WHAT TO WORK ON
Which lines of the data include the string "card"? List them all.
BEGIN
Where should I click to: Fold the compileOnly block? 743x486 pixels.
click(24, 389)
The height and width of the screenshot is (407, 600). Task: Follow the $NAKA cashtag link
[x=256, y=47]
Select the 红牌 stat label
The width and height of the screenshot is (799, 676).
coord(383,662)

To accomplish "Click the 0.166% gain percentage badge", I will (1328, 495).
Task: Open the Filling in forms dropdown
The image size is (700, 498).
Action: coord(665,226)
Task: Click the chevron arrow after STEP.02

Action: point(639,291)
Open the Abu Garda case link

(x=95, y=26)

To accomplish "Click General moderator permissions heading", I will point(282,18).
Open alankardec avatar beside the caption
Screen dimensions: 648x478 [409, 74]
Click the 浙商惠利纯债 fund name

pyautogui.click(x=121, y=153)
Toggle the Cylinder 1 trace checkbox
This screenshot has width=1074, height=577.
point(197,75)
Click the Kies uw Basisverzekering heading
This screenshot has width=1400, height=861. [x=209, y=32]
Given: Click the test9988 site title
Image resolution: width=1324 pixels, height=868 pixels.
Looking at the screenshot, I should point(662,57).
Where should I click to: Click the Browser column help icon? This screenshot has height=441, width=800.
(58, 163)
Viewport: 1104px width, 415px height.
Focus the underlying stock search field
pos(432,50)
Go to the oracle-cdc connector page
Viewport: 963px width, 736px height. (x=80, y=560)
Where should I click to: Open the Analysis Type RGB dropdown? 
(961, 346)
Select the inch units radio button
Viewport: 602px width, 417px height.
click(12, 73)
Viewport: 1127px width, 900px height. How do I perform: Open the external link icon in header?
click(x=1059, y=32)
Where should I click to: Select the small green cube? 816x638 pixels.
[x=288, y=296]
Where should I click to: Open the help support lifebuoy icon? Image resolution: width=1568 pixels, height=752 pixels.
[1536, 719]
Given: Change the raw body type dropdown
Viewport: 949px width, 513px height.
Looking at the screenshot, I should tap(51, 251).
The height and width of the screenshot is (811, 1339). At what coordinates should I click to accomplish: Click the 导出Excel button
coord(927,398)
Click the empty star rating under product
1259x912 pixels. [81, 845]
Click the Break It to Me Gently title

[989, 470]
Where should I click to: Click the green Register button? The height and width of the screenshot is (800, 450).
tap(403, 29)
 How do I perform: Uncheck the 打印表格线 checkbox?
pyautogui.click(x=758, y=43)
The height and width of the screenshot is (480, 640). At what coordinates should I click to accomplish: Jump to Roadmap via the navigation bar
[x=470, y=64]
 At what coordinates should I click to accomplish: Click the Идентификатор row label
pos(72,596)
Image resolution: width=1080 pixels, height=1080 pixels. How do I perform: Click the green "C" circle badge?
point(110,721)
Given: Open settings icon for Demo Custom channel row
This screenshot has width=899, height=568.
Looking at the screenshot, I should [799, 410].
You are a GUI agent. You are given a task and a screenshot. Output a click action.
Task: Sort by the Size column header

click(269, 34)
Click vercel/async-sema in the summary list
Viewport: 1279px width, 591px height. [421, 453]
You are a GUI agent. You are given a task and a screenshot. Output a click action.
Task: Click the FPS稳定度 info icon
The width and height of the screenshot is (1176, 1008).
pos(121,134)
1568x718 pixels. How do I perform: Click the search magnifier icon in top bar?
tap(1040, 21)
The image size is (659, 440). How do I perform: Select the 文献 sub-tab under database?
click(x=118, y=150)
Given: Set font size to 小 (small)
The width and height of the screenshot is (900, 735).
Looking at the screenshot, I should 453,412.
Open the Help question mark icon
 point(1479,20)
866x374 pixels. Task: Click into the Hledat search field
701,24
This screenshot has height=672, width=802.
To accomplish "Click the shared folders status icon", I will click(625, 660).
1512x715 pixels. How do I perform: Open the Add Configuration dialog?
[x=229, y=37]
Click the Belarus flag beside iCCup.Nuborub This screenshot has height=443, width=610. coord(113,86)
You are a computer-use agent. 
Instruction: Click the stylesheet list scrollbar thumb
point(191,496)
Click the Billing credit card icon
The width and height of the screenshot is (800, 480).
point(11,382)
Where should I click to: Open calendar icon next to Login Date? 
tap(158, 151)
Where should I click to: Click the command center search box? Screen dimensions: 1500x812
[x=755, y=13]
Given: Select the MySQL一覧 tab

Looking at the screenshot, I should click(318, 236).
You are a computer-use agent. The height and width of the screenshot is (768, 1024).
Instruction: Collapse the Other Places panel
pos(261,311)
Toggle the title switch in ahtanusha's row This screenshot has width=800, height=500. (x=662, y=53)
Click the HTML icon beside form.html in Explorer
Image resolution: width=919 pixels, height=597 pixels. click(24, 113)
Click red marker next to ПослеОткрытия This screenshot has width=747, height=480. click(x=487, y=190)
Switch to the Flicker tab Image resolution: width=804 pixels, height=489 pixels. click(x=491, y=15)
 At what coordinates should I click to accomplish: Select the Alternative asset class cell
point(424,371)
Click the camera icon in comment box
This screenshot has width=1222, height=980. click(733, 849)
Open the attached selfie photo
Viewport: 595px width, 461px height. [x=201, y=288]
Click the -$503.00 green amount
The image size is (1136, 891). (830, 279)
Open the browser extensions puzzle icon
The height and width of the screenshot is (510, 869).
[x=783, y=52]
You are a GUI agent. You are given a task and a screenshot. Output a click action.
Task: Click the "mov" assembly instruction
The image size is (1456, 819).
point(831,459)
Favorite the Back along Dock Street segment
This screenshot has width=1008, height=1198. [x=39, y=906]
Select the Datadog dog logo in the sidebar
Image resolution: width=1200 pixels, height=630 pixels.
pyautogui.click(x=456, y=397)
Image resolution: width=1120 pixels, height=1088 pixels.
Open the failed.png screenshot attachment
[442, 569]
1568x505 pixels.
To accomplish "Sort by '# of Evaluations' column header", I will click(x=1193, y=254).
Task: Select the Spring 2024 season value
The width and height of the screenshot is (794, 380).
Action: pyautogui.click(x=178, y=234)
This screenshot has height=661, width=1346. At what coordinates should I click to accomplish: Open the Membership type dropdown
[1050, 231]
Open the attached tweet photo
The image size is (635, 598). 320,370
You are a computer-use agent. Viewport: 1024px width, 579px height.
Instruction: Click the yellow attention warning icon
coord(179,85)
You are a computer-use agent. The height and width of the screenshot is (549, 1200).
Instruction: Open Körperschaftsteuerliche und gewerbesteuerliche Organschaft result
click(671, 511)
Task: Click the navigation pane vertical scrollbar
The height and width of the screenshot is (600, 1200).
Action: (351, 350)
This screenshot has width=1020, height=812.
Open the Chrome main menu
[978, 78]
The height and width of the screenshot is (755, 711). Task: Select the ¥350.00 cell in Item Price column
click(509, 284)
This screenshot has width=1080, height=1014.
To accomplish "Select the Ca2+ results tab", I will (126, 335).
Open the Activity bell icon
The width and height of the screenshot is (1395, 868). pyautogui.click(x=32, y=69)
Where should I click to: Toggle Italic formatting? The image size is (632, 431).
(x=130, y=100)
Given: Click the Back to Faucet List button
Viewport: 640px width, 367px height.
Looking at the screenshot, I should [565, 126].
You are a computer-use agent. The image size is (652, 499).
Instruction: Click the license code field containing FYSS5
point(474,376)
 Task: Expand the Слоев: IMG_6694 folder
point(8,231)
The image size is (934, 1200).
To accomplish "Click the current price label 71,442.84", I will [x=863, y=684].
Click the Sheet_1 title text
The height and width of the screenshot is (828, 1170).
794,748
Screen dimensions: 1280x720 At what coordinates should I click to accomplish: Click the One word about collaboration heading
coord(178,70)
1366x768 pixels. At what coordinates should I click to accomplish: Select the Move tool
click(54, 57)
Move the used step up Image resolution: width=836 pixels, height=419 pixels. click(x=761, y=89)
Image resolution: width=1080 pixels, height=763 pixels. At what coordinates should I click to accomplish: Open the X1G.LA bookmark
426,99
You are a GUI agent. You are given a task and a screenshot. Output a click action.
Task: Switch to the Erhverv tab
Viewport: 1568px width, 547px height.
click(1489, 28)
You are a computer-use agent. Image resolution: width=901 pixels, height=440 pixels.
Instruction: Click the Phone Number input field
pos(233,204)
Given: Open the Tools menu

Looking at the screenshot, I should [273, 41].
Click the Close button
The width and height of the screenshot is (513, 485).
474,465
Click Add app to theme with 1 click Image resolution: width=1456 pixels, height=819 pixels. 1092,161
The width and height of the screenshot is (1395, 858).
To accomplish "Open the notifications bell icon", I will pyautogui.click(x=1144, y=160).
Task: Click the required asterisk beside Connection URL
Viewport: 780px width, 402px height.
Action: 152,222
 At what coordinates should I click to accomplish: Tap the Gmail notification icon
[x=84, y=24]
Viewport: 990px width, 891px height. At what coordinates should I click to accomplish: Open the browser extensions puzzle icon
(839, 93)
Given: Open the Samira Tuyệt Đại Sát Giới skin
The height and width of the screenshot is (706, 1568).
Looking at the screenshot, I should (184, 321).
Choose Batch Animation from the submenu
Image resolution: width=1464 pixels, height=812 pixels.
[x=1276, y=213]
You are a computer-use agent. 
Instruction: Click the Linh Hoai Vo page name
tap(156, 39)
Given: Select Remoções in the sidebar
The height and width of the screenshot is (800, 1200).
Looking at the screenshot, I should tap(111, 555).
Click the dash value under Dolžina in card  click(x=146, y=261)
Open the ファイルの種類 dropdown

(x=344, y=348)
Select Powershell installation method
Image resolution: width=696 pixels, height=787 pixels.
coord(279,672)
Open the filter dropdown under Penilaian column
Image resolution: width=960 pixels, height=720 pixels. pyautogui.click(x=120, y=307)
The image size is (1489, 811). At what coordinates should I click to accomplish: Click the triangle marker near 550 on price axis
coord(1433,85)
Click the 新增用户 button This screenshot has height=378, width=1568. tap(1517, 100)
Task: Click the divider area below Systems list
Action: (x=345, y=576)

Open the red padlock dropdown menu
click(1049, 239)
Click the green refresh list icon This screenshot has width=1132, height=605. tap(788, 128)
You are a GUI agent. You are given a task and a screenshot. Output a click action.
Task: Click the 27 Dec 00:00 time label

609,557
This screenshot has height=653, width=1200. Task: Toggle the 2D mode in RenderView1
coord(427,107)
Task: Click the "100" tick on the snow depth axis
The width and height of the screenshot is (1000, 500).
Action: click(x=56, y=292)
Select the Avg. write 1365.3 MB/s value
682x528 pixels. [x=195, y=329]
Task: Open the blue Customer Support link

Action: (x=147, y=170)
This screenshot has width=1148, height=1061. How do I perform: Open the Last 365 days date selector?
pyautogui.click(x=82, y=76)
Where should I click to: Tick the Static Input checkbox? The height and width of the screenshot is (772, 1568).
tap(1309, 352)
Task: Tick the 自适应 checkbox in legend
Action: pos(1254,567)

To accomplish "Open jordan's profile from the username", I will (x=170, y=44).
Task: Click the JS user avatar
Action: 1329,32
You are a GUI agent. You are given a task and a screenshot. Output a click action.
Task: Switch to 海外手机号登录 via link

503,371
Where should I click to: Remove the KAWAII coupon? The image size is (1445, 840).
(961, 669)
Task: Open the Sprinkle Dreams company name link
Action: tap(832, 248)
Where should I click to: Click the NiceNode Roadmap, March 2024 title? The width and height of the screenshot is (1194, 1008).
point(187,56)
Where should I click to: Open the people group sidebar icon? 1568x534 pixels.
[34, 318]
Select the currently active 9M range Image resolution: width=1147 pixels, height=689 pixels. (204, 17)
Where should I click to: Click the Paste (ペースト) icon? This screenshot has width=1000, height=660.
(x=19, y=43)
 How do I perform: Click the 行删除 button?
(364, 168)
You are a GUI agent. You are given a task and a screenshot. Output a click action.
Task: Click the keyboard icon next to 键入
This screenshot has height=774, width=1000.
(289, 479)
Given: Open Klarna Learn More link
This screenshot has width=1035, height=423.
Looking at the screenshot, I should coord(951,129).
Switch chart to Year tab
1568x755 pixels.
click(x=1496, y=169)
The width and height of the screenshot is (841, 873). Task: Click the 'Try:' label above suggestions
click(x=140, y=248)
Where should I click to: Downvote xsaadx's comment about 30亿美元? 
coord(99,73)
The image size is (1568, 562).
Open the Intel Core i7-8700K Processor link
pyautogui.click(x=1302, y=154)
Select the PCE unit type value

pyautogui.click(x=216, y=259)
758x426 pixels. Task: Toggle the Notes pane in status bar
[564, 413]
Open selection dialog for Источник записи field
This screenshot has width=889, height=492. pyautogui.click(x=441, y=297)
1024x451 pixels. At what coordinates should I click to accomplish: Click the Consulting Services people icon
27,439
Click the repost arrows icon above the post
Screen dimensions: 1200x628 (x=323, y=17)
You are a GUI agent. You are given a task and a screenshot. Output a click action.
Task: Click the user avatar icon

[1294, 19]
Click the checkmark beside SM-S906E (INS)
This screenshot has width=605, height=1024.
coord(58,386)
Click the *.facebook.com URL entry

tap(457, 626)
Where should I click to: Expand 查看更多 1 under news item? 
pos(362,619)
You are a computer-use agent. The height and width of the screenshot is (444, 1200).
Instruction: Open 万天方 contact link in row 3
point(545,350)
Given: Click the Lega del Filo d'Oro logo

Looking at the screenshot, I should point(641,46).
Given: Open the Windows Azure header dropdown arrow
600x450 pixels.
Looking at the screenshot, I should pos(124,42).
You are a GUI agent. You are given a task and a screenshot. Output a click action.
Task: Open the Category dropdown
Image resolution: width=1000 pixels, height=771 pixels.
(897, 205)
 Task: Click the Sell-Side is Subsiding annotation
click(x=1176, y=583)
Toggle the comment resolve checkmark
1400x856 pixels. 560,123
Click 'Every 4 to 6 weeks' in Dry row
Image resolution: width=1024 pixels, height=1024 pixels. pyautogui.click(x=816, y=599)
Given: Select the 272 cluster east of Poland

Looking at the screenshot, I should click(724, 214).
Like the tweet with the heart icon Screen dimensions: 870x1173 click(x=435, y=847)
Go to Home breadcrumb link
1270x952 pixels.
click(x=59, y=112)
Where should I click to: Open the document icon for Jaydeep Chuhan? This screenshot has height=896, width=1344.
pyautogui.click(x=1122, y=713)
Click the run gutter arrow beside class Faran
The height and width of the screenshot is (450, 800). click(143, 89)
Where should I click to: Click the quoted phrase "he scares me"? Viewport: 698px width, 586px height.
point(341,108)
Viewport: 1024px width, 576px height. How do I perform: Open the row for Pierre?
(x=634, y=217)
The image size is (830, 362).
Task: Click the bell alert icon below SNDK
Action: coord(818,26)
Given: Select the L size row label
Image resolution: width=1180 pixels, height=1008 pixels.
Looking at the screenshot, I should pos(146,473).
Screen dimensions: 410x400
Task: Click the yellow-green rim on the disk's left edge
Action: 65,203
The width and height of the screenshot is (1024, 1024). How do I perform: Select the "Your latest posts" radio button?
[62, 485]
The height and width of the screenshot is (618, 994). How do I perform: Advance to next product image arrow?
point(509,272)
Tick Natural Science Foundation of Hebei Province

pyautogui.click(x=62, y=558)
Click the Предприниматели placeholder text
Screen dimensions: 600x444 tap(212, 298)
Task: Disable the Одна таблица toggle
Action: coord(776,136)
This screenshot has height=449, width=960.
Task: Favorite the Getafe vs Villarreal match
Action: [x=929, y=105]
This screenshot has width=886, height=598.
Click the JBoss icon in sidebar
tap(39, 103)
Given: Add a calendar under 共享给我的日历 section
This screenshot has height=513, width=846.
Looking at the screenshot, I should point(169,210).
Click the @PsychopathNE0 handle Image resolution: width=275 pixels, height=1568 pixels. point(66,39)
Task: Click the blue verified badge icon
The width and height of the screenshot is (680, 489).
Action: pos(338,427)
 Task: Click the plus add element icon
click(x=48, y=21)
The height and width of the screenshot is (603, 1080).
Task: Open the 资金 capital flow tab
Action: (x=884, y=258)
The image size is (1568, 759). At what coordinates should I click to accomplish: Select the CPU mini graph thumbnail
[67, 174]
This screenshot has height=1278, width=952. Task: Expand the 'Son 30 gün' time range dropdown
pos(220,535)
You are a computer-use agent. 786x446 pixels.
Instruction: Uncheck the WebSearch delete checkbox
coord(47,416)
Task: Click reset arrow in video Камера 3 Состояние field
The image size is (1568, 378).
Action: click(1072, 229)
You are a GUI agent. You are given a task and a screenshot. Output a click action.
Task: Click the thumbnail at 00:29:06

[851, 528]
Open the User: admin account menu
END
THE ANSWER
Click the Billing credit card icon
Click the dash value under Dolžina in card  click(x=146, y=261)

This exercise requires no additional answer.